→ **YOUR GOAL**
All lines from the one containing "Image resolution: width=363" to the end of the material are to be given again exactly; leave out every line before it.

============================================================

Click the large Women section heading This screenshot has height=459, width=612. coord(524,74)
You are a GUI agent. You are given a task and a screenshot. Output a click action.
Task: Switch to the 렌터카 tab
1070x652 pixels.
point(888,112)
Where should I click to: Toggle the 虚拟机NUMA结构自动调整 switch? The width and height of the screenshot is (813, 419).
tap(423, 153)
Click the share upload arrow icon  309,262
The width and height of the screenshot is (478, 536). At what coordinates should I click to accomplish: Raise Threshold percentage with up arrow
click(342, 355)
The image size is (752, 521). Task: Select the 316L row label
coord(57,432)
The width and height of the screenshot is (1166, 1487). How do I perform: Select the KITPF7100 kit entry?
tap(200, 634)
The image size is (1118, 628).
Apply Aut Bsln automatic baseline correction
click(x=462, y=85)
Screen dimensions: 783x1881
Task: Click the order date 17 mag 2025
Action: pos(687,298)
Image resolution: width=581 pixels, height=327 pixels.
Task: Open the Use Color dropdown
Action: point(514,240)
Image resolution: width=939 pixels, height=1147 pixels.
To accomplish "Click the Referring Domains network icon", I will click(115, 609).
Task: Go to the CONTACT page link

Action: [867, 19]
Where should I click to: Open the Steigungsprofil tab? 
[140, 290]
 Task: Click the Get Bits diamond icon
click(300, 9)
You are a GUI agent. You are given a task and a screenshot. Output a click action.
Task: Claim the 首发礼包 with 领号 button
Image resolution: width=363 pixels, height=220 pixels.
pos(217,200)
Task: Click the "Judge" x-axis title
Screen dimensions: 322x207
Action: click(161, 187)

============================================================

→ **ANSWER SPACE**
Image resolution: width=363 pixels, height=220 pixels.
pos(217,200)
Task: Click the "Judge" x-axis title
Screen dimensions: 322x207
Action: click(161, 187)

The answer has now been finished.